10. A method for manufacturing an array, wherein

the array comprises a substrate, wherein the substrate wherein the substrate comprises conducting or semiconducting diamond, and

a plurality of array elements, wherein each array element comprises a probe covalently attached to the substrate through a coupling group, an attachment group, and an aryl group

the method comprising:

derivatizing the surface of the substrate by electrochemically reducing an aryl azide and thereby covalently attaching the aryl group to the substrate, wherein the aryl azide comprises an attachment group; and

conjugating a probe to the attachment group through a coupling group.

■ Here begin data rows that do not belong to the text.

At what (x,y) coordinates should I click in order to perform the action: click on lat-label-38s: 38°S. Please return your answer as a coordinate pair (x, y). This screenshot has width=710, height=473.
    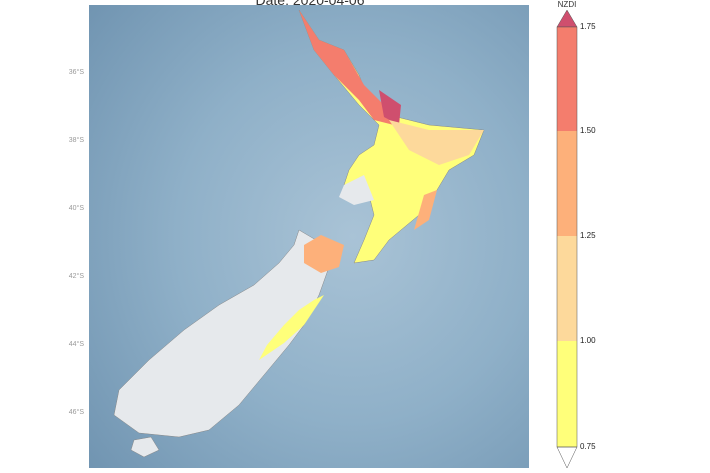
    Looking at the image, I should click on (76, 140).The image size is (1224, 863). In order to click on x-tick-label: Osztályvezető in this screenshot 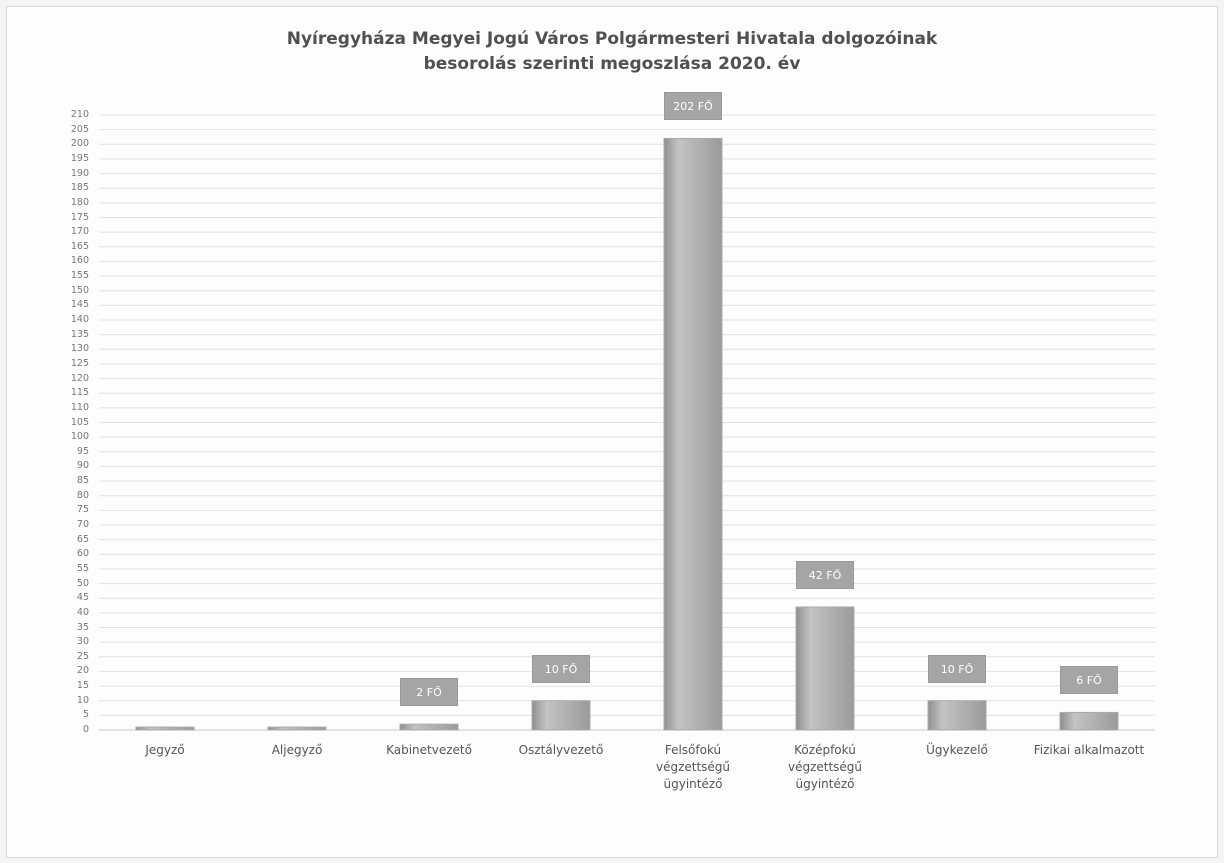, I will do `click(561, 750)`.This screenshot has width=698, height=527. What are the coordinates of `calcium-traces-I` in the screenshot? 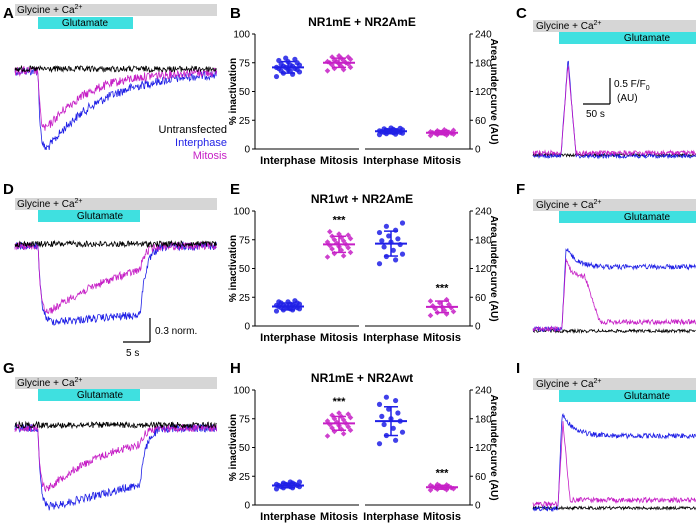 It's located at (614, 462).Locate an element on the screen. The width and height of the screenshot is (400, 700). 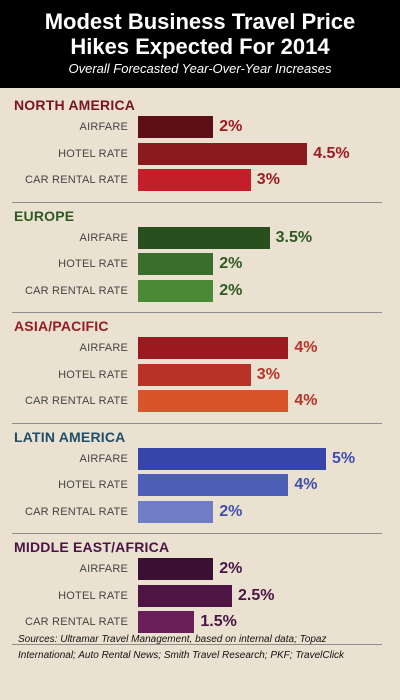
bar-middle-east-africa-airfare is located at coordinates (176, 569).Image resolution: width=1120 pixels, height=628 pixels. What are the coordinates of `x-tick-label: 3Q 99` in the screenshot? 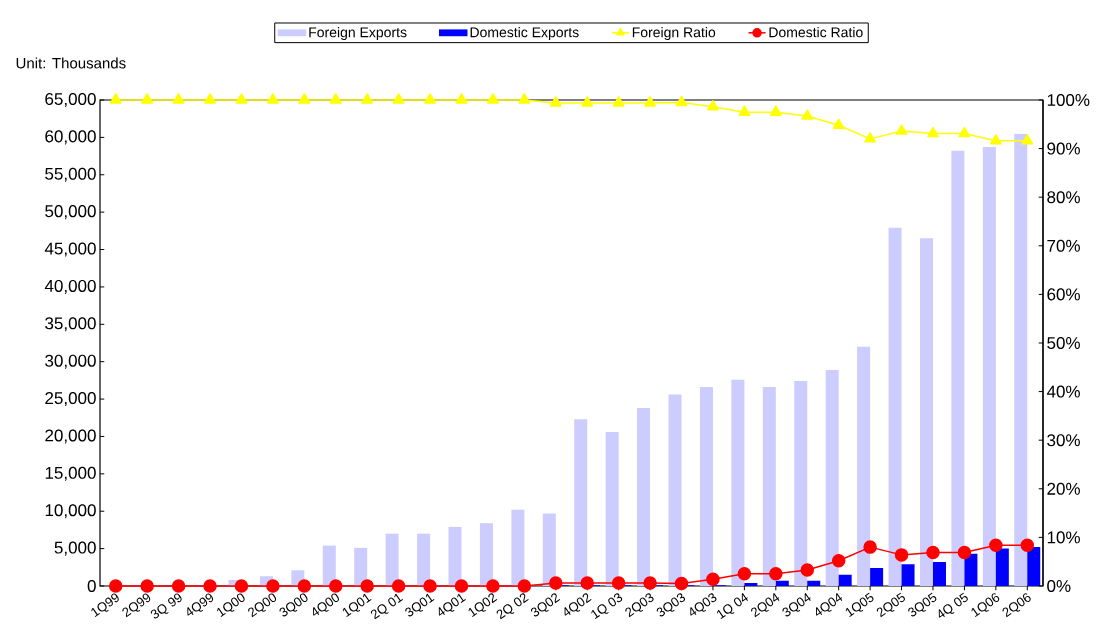 It's located at (166, 606).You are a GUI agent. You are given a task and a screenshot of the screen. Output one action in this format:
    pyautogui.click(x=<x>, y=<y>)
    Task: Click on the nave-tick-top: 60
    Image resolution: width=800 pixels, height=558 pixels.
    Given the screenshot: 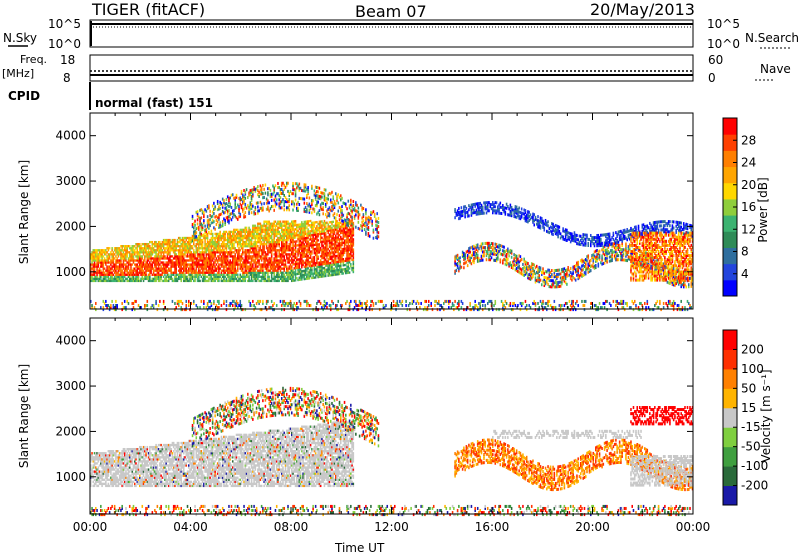 What is the action you would take?
    pyautogui.click(x=716, y=60)
    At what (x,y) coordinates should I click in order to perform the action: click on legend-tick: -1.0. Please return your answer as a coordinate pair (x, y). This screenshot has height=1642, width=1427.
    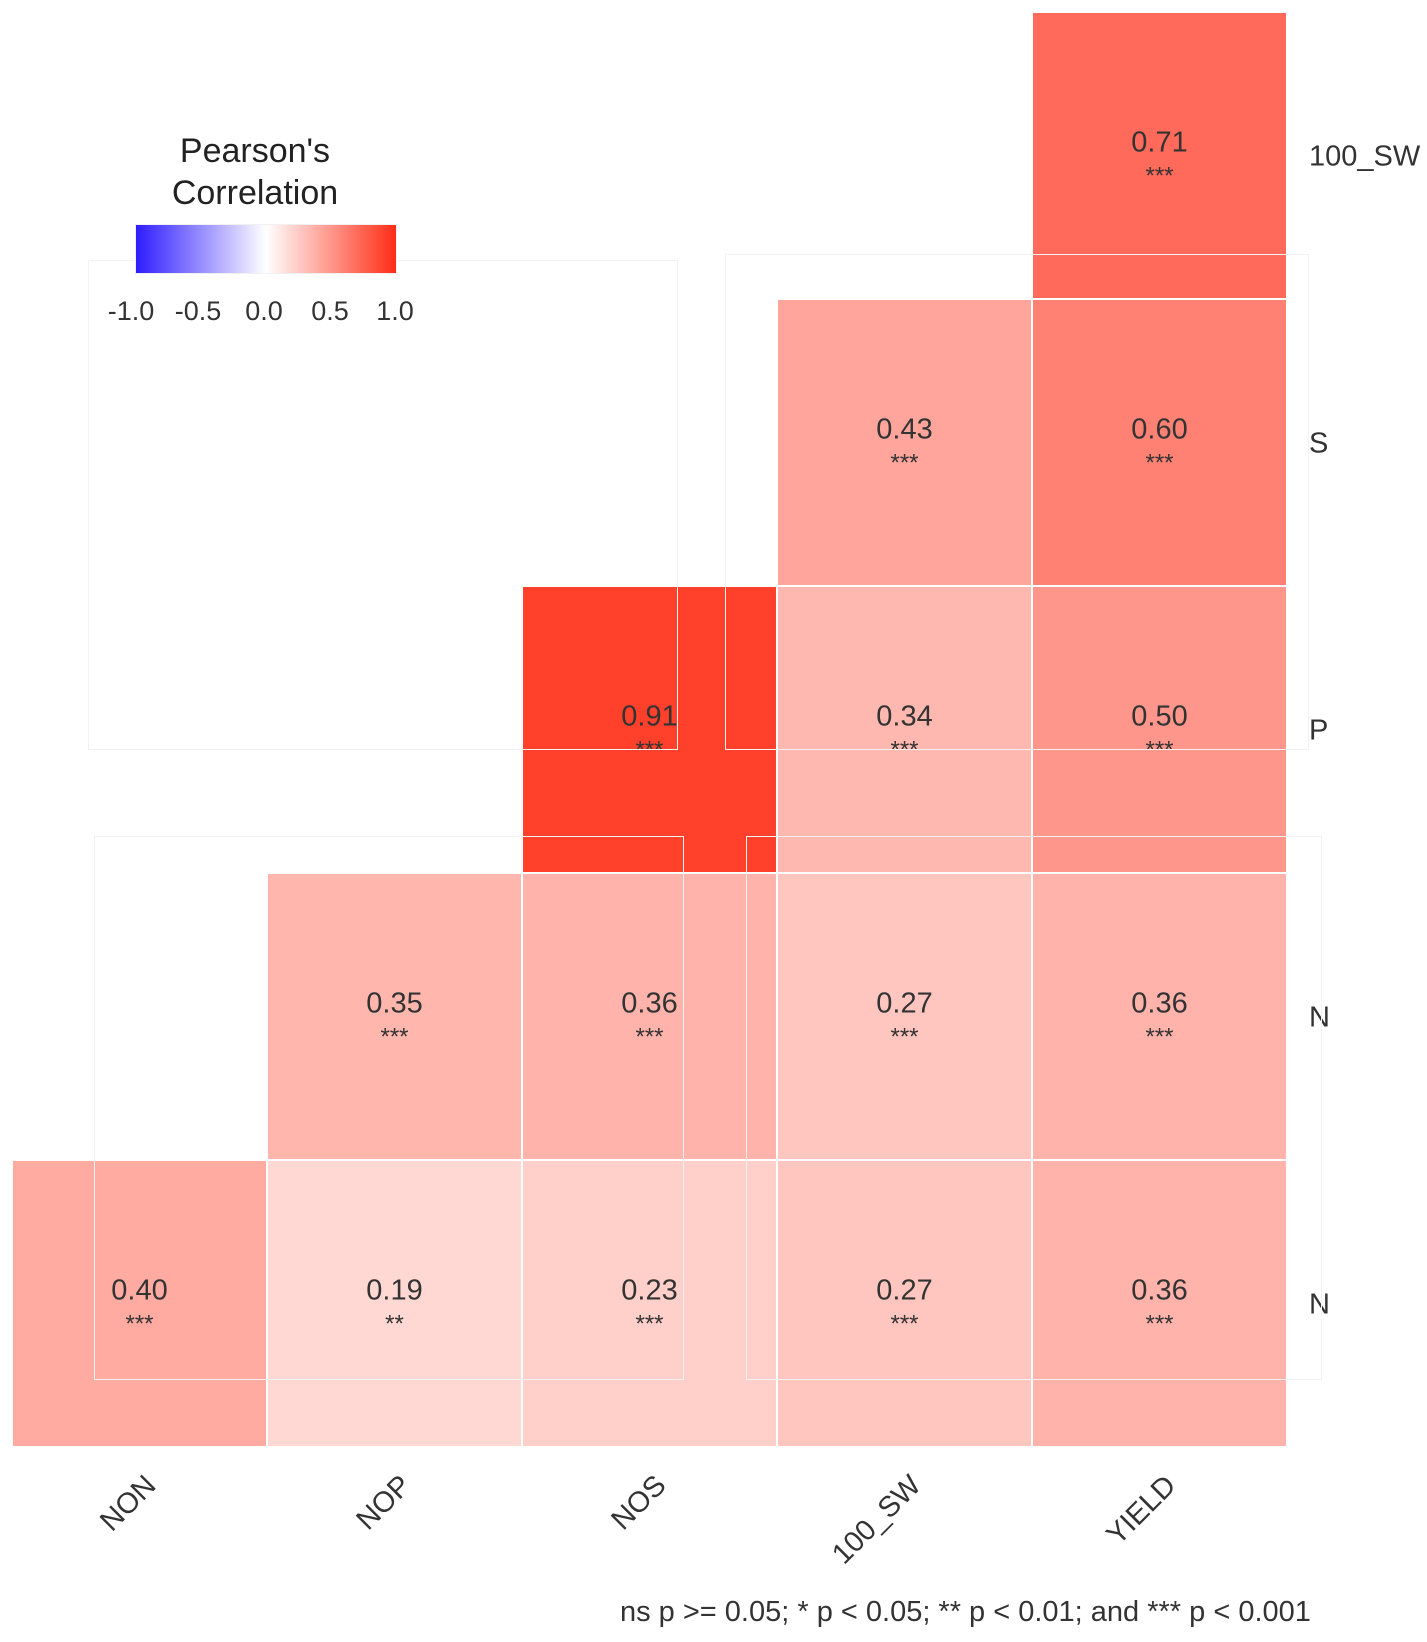
    Looking at the image, I should click on (131, 311).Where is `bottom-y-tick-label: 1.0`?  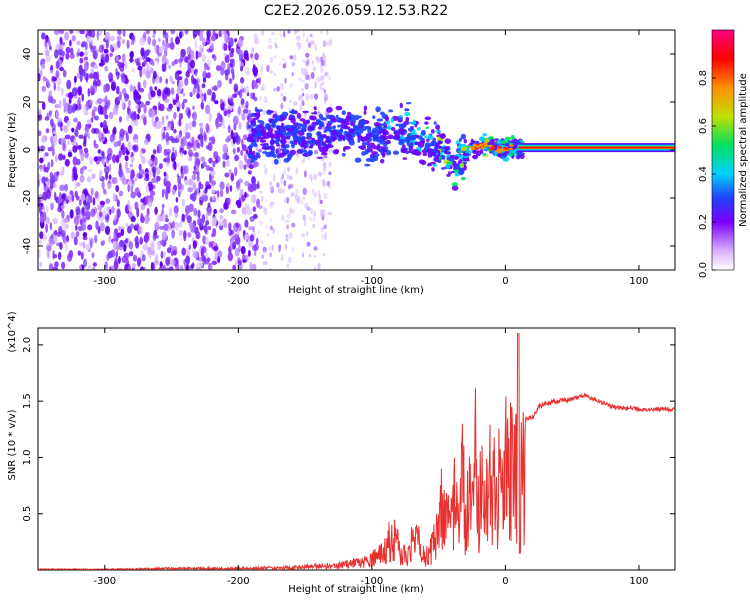 bottom-y-tick-label: 1.0 is located at coordinates (28, 457).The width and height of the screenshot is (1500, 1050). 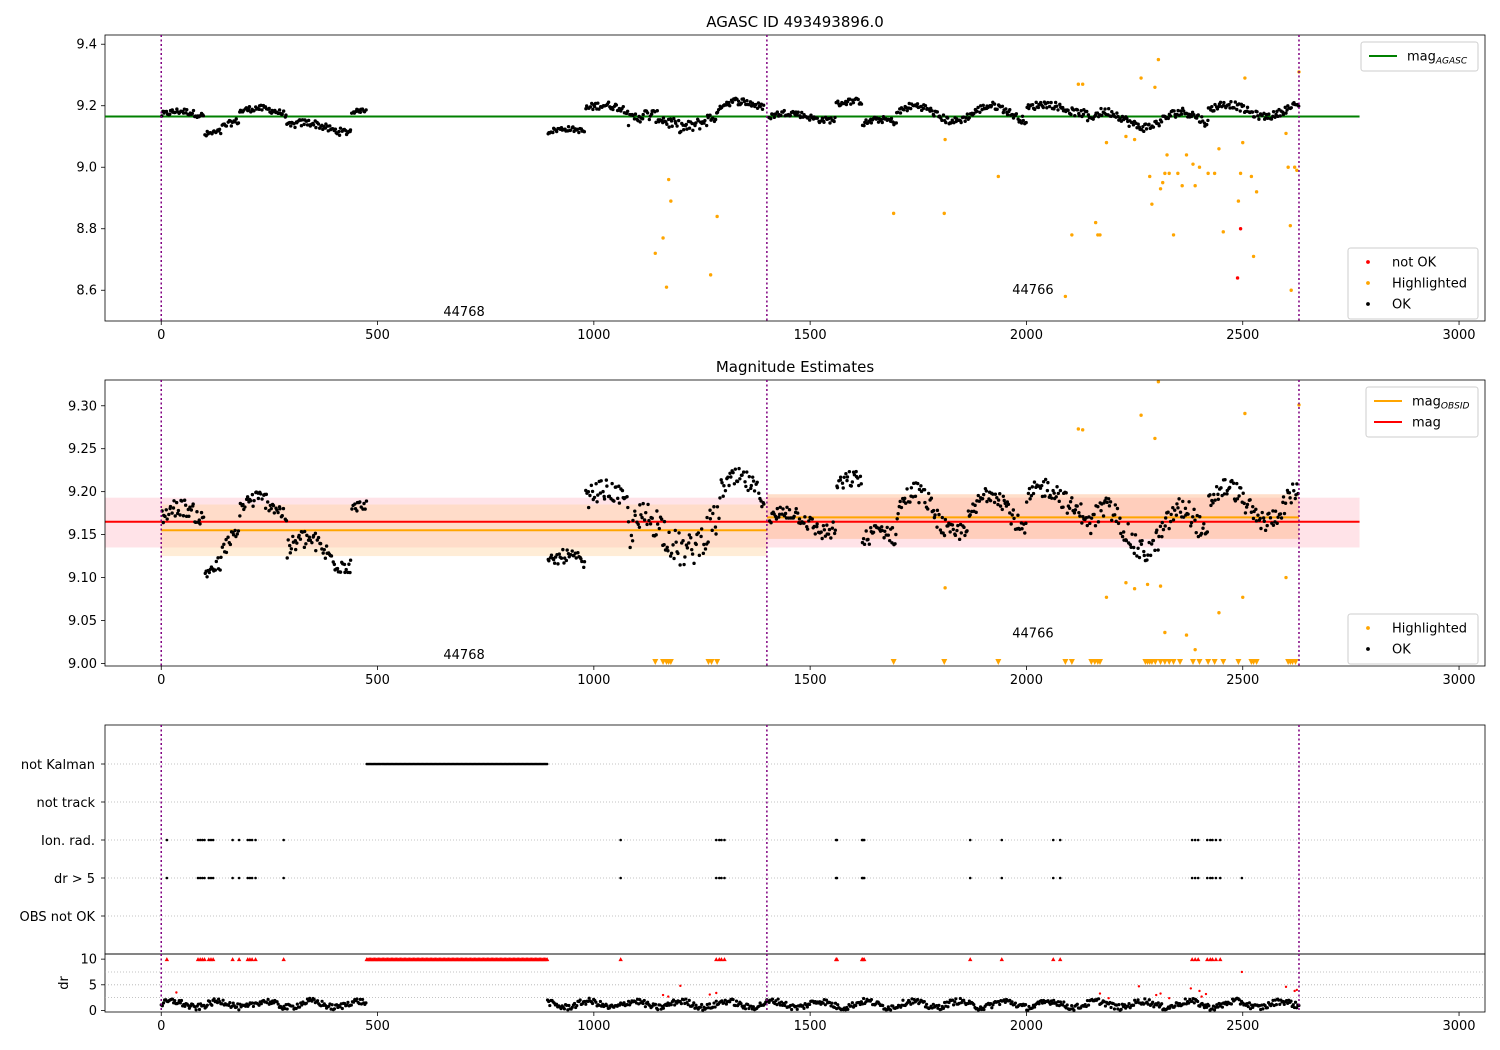 I want to click on x-tick-label: 0, so click(x=161, y=336).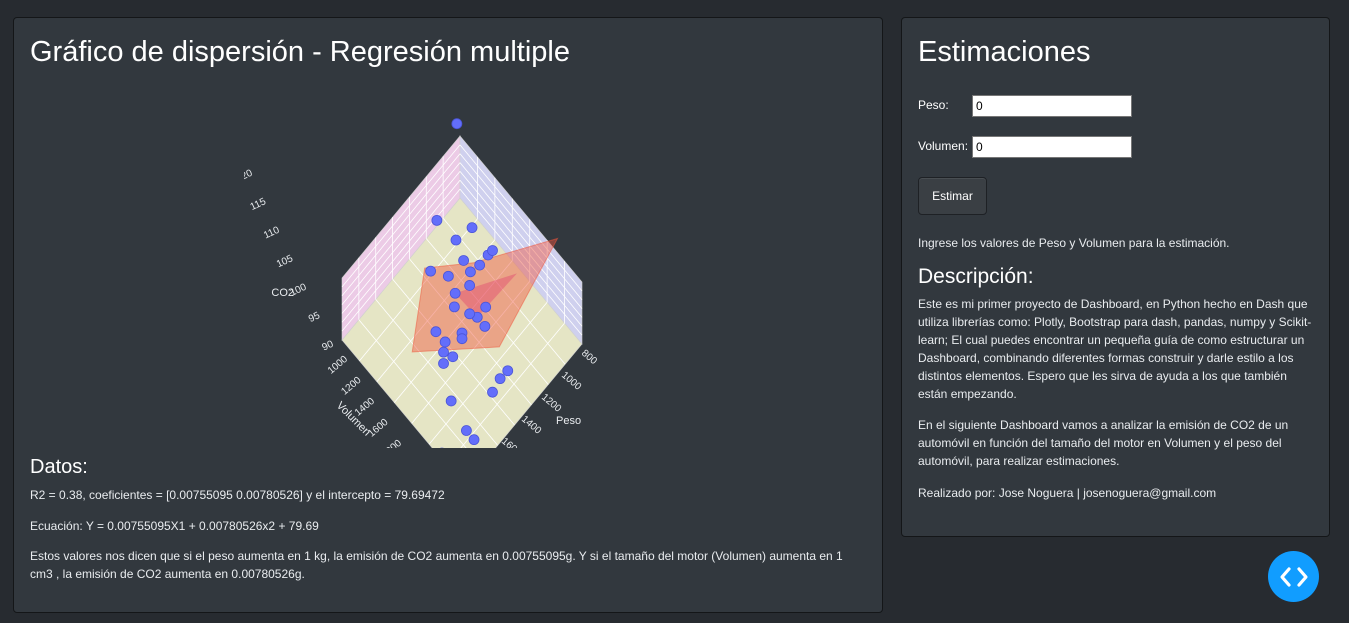  What do you see at coordinates (589, 358) in the screenshot?
I see `x-tick-label: 800` at bounding box center [589, 358]. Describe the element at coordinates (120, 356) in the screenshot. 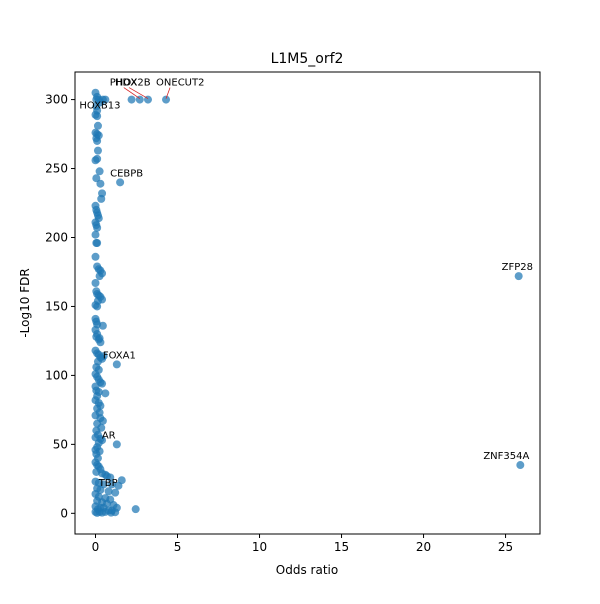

11. The method of claim 10, wherein the conducting or semiconducting diamond comprises is boron-doped diamond.

12. The method of claim 10, wherein the method comprises at least about 100 array elements.

13. The method of claim 10, wherein the probe is a biomolecule.

14. The method of claim 4, wherein the probe is DNA.

15. The method of claim 10, wherein the coupling group is selected from the group consisting of nitrogen, oxygen, and sulfur.

16. The method of claim 10, wherein the attachment group is a group selected from the group consisting of alkyl halides, activated esters, and acid chlorides.

17. The method of claim 10, wherein the aryl group is 1,4-phenylene.

18. The method of claim 10, further comprising applying a resist to the substrate, wherein resist comprises openings through which the array elements are exposed.